Menurutnya hal tersebut dilakukan sebagai bentuk dukungan pemerintah kepada para pelaku jasa usaha wisata untuk memulai kegiatannya dengan tetap memperhatikan dan menjalankan protokol kesehatan. Memberikan keyakinan dan kepercayaan kepada masyarakat serta pelaku usaha jasa wisata, bahwa pemerintah hadir di saat terjadi pandemi Covid-19 dengan menyiapkan bidang kepariwisataan sesuai kondisi new normal.
“Jadi hari ini Wali Kota Malang memberikan stiker kepada mereka yang telah memenuhi syarat verifikasi protokol kesehatan Covid-19,” ujarnya.
Sementara itu Wali Kota Malang, Sutiaji, meminta agar para pelaku usaha wisata yang telah memperoleh stiker verifikasi, benar-benar dapat mengimplementasikan protokol kesehatan di tempat usahanya.
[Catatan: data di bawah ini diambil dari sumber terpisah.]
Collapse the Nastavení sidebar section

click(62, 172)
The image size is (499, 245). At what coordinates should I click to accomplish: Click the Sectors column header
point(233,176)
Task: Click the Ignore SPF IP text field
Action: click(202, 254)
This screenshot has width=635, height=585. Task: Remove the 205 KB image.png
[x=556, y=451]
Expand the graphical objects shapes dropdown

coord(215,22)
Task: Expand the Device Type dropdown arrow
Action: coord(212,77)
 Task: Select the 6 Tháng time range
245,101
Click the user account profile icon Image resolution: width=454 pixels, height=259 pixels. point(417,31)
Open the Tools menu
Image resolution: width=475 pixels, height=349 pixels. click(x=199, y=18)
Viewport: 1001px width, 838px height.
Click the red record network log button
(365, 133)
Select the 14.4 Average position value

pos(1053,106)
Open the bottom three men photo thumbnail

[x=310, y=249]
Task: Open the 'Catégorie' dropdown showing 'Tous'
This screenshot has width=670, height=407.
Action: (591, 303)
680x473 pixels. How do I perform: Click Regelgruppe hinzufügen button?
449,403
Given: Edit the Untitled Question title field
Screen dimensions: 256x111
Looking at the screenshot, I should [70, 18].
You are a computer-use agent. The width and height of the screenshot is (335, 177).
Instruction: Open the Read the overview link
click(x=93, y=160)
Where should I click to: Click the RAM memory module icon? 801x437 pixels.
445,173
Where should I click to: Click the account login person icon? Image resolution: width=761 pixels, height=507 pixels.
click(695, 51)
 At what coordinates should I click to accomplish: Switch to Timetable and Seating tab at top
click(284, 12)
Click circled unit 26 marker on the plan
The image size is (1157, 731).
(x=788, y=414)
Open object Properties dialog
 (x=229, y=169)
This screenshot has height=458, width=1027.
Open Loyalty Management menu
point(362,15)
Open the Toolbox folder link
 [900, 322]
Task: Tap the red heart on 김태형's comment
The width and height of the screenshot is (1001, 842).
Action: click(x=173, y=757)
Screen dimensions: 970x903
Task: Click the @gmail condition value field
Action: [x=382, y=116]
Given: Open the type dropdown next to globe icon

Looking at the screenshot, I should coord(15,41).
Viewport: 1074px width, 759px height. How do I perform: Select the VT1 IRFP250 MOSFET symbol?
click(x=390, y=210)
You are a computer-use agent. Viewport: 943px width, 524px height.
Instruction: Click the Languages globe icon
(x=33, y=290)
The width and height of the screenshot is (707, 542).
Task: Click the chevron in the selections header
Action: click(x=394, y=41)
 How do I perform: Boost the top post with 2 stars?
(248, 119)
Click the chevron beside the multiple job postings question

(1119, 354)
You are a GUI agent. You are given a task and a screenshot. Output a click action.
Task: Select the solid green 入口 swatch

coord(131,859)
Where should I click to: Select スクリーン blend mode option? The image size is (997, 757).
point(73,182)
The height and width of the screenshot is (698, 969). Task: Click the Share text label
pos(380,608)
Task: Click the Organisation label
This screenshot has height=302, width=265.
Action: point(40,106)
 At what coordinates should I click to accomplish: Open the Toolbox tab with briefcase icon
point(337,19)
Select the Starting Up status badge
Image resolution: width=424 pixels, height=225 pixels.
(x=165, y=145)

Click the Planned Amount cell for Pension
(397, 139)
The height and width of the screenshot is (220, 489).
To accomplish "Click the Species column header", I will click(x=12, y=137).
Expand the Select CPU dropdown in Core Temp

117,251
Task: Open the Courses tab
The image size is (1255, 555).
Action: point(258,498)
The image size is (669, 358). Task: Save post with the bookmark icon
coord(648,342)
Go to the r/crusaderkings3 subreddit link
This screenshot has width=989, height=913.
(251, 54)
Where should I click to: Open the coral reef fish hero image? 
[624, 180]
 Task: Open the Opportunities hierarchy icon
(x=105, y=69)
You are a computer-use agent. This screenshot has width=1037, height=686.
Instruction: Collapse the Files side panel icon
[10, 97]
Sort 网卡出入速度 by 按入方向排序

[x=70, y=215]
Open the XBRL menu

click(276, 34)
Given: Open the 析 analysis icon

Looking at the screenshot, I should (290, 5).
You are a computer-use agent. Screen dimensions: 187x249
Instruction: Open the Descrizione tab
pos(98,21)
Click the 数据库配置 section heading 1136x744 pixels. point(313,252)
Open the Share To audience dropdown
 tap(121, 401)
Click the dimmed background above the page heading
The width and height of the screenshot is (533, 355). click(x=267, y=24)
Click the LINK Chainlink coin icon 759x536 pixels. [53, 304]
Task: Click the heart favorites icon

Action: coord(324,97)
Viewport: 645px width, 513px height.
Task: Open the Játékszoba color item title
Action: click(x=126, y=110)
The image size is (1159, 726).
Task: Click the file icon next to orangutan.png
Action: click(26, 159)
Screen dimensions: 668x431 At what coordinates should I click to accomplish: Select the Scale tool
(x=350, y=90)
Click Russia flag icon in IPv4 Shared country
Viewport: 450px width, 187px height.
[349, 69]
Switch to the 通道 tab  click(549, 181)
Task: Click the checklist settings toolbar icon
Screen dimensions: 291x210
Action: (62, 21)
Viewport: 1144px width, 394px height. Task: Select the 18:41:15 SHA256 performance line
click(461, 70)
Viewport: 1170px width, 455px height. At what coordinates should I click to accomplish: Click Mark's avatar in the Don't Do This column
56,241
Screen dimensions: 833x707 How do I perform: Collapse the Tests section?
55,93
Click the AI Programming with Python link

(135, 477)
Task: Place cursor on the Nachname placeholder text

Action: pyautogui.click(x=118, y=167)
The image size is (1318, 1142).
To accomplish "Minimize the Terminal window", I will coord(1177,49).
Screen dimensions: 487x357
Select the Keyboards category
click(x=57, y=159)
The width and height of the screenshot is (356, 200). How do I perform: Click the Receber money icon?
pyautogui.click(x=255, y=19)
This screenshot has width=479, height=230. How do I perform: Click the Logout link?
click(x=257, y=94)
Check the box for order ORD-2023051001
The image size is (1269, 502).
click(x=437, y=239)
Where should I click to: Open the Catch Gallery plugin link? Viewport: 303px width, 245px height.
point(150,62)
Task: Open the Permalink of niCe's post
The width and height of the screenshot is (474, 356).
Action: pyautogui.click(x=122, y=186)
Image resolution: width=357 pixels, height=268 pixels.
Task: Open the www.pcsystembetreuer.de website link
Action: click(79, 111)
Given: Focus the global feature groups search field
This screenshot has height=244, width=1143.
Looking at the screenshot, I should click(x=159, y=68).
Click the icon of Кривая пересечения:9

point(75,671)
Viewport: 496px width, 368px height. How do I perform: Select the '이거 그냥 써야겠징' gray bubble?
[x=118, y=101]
Jangan sampai stiker tersebut hanya sebagai simbol saja tapi tidak dapat mengaplikasikannya.
“Implementasi di lapangan nanti akan kita awasi, saya akan masukkan mata-mata untuk diam-diam datang ke tempat tersebut untuk memantau apakah protokol kesehatan benar-benar diterapkan atau tidak. Sehingga nanti akan menjadi kredit poin bagi pengelola,” ucapnya.
Menurutnya, daripada harus diawasi, sebenarnya yang paling utama adalah komitmen dari diri mereka sendiri. Karena dari sekian yang terverifikasi berarti mereka sudah siap untuk beroperasi kembali.
Ketika sudah terverifikasi protokol kesehatannya, tapi ternyata pada praktiknya tidak dilaksanakan, maka akan ada sanksi.
“Tinggal kita lihat saja nanti, kalau memang nanti ada hotel, resto, cafe atau destinasi yang tidak taat dengan protokol Covid-19, ya nanti akan kita tutup,” tegasnya.
Lebih lanjut salah satu perwakilan hotel yang telah terverifikasi, Asst. Director of Sales The 101 Hotel Malang OJ, Ledya Shelfy, telah mempersiapkan protokol kesehatan semaksimal mungkin.
“Semua kita siapkan sampai sedetail-detailnya termasuk alat pelindung diri (APD). Kami juga punya dua ruang isolasi yang sengaja disiapkan pada saat ada tamu atau pun karyawan yang memang ada indikasi gejala Covid, dan kita sudah bekerja sama dengan salah satu rumah sakit di Malang untuk rujukan Covid-19,” pungkasnya.